Adding to the instability was the fact that the Terraform Labs company was promising interest of up to 20% APY on TerraUSD coins loaned back to the company. (If red flags could scream…)

While we wouldn’t go near something like this with a forty-foot dung-scraper, a few people—or, rather, a few extremely large institutional investors—apparently felt differently.

Overleveraged Margin Calls on TerraUSD

What happened next was almost exactly what you would expect. One day, Luna’s price stopped going up and instead went down—sharply, all at once, and without any warning except for the aforementioned screaming red flags.

Without naming names, a pair of investment funds heavily exposed to TerraUSD collectively lost over $10 billion in collateral for leveraged trades when TerraUSD collapsed, triggering massive selloffs of their BTC and ETH reserves. To make matters worse, many of these leveraged trades were themselves using BTC and ETH borrowed from a number of crypto-lending services, these as high as 6.5%APY. As the funds became insolvent, these lenders had nowhere to recoup their losses and were forced to sell as well.

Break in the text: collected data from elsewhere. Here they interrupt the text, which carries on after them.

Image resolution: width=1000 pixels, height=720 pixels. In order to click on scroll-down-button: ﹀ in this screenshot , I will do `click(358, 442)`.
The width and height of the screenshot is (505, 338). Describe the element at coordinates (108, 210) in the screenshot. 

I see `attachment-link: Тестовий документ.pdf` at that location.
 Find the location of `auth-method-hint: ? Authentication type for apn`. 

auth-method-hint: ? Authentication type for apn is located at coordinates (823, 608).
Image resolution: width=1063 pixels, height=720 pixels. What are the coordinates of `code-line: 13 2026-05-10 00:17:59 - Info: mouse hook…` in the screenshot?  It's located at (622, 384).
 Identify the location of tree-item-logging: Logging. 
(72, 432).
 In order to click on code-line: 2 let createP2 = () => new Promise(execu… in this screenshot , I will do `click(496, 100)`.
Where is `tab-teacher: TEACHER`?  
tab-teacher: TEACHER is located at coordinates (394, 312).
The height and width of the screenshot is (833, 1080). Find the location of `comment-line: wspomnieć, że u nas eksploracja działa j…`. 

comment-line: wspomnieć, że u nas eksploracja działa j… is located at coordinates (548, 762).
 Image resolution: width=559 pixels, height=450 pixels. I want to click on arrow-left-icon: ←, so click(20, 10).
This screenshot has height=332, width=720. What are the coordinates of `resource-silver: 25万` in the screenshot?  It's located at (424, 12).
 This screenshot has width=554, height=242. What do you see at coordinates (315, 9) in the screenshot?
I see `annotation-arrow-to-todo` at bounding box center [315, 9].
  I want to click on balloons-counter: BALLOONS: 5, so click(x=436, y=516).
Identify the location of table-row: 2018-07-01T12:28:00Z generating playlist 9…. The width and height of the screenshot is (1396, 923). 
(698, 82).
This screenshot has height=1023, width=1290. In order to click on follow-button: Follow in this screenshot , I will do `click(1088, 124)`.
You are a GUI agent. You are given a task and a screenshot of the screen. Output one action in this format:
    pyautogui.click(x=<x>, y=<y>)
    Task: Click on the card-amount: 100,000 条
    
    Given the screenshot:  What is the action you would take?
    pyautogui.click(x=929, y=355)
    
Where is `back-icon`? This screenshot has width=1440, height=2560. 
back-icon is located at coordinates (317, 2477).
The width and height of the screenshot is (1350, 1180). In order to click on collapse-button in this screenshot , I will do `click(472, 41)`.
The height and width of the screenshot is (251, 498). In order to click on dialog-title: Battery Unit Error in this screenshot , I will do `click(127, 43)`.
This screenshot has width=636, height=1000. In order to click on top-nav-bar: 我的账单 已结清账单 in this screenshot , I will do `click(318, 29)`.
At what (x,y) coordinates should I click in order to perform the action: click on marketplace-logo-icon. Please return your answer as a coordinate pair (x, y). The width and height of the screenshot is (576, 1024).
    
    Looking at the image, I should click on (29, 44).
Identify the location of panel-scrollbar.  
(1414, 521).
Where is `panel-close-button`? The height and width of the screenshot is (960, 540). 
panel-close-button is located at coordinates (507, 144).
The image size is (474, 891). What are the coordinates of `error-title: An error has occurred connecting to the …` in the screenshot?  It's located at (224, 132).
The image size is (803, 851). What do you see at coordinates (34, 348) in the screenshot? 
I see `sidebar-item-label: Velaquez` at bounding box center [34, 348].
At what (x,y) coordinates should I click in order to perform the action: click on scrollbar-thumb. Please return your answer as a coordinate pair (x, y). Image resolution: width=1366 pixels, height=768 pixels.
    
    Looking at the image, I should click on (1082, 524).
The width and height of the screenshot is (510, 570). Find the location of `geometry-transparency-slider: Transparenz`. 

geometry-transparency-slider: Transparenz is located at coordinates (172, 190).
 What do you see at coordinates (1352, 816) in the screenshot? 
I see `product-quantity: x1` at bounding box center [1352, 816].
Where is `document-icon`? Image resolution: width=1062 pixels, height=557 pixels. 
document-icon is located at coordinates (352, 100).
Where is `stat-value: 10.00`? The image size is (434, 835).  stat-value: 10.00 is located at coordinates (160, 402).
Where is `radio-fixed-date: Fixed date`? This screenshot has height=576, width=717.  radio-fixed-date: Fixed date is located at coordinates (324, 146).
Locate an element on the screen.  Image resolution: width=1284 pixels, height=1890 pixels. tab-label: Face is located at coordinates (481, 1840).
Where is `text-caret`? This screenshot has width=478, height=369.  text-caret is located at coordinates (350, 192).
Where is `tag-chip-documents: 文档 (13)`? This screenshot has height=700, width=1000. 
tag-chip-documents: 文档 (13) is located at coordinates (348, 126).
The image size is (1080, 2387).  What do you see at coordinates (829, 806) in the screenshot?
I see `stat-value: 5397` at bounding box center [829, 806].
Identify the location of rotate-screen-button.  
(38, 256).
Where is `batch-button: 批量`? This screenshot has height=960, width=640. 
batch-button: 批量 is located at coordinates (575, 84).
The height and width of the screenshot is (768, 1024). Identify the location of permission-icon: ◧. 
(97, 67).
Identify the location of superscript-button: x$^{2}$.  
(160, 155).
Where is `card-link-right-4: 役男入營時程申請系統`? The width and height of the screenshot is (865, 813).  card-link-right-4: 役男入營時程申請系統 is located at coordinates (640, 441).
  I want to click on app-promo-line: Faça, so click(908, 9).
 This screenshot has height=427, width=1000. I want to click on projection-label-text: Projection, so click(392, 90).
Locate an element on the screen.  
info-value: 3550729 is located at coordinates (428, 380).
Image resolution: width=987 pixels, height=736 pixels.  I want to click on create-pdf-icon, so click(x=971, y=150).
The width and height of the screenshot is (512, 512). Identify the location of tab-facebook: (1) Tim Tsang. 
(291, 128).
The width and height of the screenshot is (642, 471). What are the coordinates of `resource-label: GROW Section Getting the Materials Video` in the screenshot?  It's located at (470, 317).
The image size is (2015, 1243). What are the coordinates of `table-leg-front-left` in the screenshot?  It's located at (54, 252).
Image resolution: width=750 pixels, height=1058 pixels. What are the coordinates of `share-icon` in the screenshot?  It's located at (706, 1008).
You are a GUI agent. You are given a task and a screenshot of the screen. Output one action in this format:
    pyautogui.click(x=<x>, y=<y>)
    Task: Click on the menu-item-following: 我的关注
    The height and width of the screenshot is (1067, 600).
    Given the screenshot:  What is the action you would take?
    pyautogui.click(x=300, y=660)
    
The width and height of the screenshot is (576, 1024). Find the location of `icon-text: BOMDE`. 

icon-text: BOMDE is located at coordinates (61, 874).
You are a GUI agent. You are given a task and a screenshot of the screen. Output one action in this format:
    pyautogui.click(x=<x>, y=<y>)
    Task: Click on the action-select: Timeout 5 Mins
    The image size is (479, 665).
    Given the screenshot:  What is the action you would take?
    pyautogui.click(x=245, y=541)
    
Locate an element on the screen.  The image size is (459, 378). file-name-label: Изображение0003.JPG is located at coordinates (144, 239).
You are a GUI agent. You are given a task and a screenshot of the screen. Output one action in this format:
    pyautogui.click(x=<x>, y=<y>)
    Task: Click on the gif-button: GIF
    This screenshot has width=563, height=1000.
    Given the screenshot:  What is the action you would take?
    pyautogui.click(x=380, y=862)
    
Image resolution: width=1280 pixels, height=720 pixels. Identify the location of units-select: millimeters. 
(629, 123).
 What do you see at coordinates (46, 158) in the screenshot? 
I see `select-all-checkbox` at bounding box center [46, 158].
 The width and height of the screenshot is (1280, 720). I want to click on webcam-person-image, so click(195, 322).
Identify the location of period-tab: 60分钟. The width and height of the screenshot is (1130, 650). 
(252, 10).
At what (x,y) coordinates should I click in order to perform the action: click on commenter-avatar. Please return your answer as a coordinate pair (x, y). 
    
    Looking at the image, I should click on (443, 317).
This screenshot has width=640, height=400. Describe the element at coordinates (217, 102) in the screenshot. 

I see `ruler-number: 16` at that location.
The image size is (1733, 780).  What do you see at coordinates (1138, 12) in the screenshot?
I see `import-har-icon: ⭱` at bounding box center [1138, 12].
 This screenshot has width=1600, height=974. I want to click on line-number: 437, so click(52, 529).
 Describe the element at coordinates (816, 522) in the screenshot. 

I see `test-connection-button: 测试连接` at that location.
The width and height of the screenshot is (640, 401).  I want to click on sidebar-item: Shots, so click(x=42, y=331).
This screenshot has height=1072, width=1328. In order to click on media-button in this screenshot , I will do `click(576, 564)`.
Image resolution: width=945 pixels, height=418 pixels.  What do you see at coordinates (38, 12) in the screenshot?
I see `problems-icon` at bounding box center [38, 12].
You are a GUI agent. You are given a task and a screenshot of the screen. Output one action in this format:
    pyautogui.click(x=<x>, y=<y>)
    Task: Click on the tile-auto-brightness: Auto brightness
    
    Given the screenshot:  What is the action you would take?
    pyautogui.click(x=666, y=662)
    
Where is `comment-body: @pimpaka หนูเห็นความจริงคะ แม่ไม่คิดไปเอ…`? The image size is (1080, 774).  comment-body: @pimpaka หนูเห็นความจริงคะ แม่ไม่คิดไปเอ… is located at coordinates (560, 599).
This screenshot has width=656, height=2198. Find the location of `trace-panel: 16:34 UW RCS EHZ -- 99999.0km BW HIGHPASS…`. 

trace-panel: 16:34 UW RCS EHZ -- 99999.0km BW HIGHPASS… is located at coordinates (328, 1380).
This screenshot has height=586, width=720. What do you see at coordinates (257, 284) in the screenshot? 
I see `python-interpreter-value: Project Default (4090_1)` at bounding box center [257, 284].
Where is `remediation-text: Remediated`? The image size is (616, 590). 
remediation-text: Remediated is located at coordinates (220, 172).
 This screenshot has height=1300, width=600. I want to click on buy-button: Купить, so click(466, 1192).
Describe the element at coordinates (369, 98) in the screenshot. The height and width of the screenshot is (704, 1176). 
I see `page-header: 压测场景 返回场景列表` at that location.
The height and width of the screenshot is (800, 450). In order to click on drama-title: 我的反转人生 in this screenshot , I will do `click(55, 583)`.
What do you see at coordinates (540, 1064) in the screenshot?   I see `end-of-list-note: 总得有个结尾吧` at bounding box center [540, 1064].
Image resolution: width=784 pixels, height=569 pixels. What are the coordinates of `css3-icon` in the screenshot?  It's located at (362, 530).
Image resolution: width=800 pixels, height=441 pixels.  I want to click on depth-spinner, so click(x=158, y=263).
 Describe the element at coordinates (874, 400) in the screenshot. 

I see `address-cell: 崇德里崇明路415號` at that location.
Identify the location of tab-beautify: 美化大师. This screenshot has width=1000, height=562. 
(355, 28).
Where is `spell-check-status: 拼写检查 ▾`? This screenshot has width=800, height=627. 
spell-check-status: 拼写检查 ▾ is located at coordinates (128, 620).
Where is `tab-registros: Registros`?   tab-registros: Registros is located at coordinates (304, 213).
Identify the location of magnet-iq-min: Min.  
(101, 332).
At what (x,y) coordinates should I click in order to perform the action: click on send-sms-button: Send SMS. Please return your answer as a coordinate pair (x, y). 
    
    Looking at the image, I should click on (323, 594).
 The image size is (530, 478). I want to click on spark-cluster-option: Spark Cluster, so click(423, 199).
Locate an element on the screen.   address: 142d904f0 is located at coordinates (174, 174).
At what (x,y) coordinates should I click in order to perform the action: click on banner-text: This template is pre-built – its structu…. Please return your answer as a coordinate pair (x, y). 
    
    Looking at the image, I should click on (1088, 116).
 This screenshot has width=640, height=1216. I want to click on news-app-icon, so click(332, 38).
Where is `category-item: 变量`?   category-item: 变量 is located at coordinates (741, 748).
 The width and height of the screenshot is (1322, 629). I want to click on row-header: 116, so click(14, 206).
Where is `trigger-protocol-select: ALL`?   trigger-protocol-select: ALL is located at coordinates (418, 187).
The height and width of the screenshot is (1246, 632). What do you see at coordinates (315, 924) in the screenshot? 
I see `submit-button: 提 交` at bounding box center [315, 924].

The combined volume of all of these large institutions selling into the market, resulted in the prices of Bitcoin and Ethereum plunging to as low as their previous high of 2018, when Jefferson Capital first launched the Genesys Fund.

How We’ve Handled It:

Just before the crash, our previous PM had invested a large portion of our BTC and ETH reserves into a series of digital assets which we felt strongly would appreciate in value in the long term. To be clear: We did then, and we do now. However, as we watched the entire digital asset market depreciate in value, just as the economy at large suffers heavy contractions due to supply chain shocks, inflation, and the rise in global oil & food prices, we have returned to our foundational philosophy regarding the global demand for a store of value in the form of BTC and ETH and, as a result, successfully minimized our losses and maximally benefited from the subsequent rally.